ギルドマスターは因みに豪拳術を所持していた。
知識をみてわかったのだが、拳術の上位みたいだ。
先程の、俺の使った豪拳術の動きを見て大丈夫だと思ったのだろうギルマスは、俺とこいつらの戦闘を止めないのだろう。
友達に聞いていた情報だと、武器で襲った瞬間、ギルマスが止めに入り、訓練上かなんかに連れて行かれ、殺傷はなしの決闘が行われるはずだ。
アイスランスは、氷でできた槍のようなもののようである。
4つ展開した。
男等2名の両足に1本ずつ刺す。
これで歩けないだろう。
「氷魔法だと……」
「いてぇぇ。いてぇよ」
アイスランスが刺さった足から血がにじみ出てきた。
「さぁ、どうしよっかなー」
多分今の俺は悪い顔をしていると思う。
どっちが悪者か分かったもんじゃない。
俺が、次のアイスランスを空中に出現させると、待ったがかかった。
「すまんが、この男たちは身動きが取れない状況だ。
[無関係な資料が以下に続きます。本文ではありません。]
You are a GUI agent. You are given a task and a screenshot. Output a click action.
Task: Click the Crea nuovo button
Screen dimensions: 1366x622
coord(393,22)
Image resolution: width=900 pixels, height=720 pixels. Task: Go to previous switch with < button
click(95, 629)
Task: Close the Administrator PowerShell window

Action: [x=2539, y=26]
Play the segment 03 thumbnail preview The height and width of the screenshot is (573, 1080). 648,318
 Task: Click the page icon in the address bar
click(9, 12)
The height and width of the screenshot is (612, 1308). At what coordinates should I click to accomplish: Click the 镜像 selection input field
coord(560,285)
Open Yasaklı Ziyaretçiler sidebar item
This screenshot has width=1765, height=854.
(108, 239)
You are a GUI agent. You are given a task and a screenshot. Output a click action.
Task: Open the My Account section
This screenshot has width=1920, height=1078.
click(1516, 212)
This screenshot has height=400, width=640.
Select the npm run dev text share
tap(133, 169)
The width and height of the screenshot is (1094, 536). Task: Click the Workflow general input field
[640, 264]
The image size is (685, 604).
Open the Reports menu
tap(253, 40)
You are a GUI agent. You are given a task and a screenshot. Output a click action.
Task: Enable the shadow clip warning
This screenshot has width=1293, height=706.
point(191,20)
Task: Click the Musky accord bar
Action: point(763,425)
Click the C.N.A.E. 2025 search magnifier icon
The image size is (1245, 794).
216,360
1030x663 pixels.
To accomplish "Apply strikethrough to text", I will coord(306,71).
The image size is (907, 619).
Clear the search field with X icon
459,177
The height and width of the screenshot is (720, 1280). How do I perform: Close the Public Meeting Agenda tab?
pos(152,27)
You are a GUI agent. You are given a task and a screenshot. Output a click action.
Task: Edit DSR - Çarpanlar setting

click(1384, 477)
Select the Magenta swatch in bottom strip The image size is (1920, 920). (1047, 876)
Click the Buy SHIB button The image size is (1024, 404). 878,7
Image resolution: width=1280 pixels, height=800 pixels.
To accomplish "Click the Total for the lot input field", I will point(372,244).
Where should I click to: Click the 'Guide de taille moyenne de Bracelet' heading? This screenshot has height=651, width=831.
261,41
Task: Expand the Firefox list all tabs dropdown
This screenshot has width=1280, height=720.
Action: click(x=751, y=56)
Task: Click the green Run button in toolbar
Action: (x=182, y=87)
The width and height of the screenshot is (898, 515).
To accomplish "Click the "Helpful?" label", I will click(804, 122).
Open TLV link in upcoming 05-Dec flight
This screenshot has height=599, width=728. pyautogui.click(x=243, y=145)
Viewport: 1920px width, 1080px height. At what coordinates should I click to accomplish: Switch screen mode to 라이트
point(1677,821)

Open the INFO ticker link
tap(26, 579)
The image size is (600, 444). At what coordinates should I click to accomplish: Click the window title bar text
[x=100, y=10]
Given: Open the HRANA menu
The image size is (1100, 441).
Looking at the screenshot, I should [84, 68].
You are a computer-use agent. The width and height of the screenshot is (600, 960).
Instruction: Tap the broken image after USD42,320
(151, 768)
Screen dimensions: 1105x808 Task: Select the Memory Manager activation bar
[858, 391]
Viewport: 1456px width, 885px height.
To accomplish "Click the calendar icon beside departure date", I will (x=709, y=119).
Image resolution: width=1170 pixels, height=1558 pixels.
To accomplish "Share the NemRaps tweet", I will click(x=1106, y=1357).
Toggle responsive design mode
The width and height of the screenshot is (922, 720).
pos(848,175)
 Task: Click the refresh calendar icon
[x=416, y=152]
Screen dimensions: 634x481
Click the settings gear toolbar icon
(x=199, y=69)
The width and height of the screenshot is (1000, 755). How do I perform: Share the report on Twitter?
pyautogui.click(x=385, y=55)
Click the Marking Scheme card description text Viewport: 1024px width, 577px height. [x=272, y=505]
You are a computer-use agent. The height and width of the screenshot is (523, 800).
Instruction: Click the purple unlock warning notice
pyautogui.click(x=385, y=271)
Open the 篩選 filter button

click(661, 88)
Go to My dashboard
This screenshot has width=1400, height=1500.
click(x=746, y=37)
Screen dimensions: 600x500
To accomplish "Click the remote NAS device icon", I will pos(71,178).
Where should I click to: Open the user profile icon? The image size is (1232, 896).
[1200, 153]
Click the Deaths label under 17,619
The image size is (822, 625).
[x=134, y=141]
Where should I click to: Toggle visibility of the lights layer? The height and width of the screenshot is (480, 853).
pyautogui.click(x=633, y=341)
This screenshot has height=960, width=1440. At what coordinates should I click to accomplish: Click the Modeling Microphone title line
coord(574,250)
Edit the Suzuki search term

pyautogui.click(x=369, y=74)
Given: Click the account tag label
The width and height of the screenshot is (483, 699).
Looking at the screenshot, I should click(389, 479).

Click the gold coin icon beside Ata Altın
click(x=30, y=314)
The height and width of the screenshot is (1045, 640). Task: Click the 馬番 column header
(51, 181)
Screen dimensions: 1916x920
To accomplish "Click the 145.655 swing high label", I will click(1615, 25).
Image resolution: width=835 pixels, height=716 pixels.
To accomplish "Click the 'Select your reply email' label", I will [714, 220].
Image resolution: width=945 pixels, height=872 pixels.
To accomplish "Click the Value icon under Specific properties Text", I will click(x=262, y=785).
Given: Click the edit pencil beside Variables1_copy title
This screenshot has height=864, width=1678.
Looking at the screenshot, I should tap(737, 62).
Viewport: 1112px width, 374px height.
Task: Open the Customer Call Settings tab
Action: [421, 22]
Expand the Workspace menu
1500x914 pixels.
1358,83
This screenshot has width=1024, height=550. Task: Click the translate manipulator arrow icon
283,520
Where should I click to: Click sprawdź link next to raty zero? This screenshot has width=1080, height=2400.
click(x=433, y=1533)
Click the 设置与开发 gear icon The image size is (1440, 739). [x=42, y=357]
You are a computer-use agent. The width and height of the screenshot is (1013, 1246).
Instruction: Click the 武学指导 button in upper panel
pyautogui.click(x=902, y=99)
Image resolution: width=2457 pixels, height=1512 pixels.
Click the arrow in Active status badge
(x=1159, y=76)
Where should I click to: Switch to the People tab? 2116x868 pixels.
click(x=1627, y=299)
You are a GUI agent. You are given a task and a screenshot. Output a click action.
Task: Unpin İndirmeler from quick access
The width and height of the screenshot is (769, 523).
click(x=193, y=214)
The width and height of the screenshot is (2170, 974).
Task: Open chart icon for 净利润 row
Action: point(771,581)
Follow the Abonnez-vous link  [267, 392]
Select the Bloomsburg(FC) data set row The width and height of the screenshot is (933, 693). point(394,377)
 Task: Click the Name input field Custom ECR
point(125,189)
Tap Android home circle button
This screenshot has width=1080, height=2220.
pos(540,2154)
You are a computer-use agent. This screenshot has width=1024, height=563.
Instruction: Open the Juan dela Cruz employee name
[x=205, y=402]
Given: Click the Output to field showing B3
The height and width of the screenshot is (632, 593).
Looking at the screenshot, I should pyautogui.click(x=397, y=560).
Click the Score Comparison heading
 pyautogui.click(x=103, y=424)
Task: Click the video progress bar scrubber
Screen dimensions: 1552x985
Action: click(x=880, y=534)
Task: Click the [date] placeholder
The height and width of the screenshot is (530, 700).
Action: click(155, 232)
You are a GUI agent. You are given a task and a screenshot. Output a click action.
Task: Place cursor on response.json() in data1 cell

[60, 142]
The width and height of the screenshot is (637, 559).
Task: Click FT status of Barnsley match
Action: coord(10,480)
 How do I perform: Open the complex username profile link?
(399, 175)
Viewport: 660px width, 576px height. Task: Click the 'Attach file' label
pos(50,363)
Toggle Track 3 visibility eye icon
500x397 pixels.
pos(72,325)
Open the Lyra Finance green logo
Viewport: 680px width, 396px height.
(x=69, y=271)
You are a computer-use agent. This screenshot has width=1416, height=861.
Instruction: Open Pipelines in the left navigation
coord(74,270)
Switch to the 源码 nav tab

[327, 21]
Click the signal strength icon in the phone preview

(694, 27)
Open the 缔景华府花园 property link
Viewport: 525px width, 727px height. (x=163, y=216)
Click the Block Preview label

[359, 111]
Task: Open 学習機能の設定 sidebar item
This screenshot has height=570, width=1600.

この状態だとお前に害を与えることはできぬと判断した。そのアイスランスを消滅させてくれ」
ギルドマスターは、俺の元まできてそんなことをいう。
「分かりました。ですが、この者たちが今後、あの子に危害を加える可能性についてはどのように考えていますか?」
そうなのだ。多分ここで亡きものにしておかないと、女の子に被害が及ぶ可能性もある。
不安要素があるのなら排除すべきだ。
「それなら、大丈夫だ。本来、街での武器の使用は認められていない。それを破れば犯罪奴隷落ちにさせられるのが通例だ」
「分かりました。この者たちから、武器を使用してきたのでこの者たちは、奴隷に落ちるということですね。因みに、俺はどうなりますか?」
「正当な防衛と周りの者が認めれば処罰はないだろう。その点については、俺がきちんと騎士に伝えるから安心して大丈夫だ」
「それでしたら、アイスランスのこの者たちへの殺傷は止めますね」
アイスランスを床に向けて放つ。
一度出してしまったものは消せないからしょうがないよね。